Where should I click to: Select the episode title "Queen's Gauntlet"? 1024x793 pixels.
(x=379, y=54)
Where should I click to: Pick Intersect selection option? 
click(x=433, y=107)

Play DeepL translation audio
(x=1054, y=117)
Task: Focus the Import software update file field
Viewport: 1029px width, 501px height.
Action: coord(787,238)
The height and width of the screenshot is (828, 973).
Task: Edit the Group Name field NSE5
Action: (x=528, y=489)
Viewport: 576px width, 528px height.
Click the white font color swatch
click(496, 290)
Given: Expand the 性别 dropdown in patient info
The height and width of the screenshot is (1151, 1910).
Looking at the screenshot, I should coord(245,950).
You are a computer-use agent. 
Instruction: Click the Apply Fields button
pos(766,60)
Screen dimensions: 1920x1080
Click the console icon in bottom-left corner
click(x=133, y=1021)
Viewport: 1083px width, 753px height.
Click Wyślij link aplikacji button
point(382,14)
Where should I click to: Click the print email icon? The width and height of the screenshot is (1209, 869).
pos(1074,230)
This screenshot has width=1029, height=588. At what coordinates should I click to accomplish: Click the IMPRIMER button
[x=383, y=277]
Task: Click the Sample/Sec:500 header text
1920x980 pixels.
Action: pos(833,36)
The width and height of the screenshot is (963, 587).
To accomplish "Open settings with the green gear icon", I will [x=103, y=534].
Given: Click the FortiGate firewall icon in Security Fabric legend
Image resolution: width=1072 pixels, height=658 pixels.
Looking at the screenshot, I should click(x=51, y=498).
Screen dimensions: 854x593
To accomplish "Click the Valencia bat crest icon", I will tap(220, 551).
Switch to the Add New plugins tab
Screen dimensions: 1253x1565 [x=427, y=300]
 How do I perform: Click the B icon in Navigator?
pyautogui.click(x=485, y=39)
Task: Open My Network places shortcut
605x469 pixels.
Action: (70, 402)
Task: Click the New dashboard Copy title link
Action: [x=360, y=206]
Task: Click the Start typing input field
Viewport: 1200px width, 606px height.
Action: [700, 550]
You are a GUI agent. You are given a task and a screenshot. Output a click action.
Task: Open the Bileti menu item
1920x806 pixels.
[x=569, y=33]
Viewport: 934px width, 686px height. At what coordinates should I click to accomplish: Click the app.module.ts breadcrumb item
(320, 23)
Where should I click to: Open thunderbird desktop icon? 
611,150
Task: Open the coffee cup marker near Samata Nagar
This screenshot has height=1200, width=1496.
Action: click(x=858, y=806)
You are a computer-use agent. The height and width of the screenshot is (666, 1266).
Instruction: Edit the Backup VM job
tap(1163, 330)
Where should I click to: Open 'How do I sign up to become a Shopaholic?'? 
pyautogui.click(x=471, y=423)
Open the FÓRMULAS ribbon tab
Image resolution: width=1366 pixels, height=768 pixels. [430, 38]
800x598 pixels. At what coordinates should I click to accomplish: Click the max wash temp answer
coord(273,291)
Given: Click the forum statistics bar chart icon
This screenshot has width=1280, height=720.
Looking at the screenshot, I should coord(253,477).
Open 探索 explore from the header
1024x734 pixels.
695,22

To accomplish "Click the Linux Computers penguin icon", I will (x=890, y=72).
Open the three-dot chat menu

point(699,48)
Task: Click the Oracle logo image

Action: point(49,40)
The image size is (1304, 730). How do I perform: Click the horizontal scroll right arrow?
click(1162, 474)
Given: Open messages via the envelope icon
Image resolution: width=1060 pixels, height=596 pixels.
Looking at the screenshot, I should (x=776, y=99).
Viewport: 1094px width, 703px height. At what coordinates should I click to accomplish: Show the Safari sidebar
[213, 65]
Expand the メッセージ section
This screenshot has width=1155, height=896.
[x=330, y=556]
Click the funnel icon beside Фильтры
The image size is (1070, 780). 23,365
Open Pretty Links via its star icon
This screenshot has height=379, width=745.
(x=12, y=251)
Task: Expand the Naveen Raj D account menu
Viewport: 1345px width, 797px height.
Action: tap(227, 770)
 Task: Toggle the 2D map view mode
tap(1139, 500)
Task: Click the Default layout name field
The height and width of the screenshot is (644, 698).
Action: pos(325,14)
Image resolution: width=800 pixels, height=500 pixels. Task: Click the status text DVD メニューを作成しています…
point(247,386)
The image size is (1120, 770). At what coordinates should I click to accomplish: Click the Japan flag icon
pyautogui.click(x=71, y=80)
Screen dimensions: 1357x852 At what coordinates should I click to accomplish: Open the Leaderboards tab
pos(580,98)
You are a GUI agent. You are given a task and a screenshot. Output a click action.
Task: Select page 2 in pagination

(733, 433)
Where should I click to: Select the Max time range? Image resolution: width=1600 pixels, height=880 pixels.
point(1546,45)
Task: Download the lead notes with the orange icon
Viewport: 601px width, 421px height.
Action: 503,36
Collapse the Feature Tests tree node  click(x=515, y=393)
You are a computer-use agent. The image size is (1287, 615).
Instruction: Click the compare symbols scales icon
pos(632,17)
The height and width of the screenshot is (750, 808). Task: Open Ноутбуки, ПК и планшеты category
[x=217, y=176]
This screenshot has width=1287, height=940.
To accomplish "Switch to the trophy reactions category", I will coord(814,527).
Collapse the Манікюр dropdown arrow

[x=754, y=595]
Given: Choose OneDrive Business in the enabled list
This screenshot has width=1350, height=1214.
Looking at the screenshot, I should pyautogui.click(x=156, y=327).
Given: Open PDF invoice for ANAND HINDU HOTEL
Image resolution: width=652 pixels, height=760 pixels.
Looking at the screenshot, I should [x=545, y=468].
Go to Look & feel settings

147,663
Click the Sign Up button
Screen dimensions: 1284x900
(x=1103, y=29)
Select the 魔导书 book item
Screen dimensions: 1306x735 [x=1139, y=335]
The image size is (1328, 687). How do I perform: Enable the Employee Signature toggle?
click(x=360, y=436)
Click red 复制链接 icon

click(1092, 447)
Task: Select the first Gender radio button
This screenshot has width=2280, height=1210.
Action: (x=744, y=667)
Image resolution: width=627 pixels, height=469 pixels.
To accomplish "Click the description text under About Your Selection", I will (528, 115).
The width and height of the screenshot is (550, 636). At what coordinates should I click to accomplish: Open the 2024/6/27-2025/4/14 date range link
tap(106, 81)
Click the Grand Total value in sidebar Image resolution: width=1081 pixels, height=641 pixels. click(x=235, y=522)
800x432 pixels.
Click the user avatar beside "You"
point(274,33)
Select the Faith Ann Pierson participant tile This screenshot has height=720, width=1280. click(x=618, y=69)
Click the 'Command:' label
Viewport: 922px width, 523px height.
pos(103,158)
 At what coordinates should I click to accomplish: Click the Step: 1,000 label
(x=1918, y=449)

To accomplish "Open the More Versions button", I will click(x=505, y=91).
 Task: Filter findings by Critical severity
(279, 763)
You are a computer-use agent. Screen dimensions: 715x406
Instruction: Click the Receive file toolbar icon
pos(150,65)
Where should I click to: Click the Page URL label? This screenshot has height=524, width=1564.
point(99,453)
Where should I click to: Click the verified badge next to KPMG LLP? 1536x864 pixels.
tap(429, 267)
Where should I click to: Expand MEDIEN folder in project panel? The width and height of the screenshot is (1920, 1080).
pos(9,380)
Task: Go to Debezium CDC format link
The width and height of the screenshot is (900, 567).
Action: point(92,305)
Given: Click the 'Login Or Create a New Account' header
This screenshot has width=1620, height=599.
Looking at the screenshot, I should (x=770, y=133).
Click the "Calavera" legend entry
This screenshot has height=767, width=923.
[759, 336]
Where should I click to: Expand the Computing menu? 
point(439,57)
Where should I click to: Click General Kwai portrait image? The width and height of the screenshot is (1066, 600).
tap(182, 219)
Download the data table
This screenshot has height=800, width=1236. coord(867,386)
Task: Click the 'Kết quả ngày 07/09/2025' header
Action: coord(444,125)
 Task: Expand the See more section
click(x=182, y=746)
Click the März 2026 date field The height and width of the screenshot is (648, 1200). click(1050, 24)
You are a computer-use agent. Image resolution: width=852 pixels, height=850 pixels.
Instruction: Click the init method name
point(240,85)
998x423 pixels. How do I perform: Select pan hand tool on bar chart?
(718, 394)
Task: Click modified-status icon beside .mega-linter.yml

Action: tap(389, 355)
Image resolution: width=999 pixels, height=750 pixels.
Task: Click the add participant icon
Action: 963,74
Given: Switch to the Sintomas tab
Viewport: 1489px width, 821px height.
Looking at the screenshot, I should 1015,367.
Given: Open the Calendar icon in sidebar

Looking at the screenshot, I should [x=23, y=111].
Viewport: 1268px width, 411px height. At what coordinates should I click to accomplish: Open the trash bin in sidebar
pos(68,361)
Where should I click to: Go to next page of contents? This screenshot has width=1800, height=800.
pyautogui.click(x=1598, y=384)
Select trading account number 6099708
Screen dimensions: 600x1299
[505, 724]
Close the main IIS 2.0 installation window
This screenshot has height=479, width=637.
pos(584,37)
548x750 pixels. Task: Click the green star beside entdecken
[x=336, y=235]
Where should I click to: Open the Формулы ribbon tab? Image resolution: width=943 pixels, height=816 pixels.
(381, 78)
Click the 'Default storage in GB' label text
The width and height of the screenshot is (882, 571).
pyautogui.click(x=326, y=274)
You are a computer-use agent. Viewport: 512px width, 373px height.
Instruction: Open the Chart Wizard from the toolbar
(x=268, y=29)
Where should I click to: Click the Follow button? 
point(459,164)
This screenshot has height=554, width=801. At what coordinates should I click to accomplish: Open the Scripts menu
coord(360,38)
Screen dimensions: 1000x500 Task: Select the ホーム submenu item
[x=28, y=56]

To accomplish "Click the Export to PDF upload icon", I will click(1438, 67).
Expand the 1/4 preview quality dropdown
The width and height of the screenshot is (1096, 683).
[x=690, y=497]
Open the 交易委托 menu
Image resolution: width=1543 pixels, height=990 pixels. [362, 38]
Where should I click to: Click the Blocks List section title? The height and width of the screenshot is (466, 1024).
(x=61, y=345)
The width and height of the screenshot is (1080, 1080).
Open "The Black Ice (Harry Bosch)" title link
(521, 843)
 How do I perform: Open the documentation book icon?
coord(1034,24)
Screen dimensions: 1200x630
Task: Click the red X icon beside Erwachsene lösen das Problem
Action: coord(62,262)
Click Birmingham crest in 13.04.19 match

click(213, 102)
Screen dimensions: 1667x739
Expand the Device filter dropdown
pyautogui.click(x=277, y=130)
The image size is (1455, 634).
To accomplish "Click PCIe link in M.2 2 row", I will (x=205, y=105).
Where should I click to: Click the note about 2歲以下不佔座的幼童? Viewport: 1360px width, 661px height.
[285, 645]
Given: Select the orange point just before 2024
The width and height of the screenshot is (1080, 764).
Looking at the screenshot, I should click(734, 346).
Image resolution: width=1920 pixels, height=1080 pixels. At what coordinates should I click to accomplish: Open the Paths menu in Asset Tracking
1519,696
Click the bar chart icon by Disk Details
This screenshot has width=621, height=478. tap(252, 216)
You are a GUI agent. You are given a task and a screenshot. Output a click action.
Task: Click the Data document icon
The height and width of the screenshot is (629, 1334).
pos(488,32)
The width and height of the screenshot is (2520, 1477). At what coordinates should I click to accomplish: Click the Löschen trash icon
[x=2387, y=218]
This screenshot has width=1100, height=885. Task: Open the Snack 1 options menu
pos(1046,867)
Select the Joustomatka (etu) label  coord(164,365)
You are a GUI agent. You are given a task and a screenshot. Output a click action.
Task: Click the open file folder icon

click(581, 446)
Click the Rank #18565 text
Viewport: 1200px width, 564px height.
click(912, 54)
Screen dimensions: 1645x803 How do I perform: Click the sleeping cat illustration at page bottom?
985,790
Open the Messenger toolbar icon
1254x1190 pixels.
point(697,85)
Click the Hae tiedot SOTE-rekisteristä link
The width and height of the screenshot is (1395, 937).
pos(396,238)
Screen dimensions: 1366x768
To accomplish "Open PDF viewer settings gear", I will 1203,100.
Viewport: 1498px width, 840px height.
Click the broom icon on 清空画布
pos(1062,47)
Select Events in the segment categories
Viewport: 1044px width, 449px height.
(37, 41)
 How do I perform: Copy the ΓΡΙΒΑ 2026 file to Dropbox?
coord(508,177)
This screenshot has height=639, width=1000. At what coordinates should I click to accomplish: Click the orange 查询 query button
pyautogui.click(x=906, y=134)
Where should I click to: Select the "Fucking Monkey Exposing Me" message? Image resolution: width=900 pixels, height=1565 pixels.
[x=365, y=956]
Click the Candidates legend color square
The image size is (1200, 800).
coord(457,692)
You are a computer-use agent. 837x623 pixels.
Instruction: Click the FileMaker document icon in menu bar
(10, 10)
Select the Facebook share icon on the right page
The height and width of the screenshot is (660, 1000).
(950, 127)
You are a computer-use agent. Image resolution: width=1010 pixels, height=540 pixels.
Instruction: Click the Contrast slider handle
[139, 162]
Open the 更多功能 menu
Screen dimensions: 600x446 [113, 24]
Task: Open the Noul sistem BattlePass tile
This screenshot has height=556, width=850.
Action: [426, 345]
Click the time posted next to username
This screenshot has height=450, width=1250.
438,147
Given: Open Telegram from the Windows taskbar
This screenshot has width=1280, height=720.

::::::::

= Task objective =
Among the entries above, the lines between the ones containing "You are a computer-use agent. Image resolution: width=1010" and "Given: Open Telegram from the Windows taskbar", inclusive, are to be transcribed exactly. No other line is to be given.

= Result =
You are a computer-use agent. Image resolution: width=1010 pixels, height=540 pixels.
Instruction: Click the Contrast slider handle
[139, 162]
Open the 更多功能 menu
Screen dimensions: 600x446 [113, 24]
Task: Open the Noul sistem BattlePass tile
This screenshot has height=556, width=850.
Action: [426, 345]
Click the time posted next to username
This screenshot has height=450, width=1250.
438,147
Given: Open Telegram from the Windows taskbar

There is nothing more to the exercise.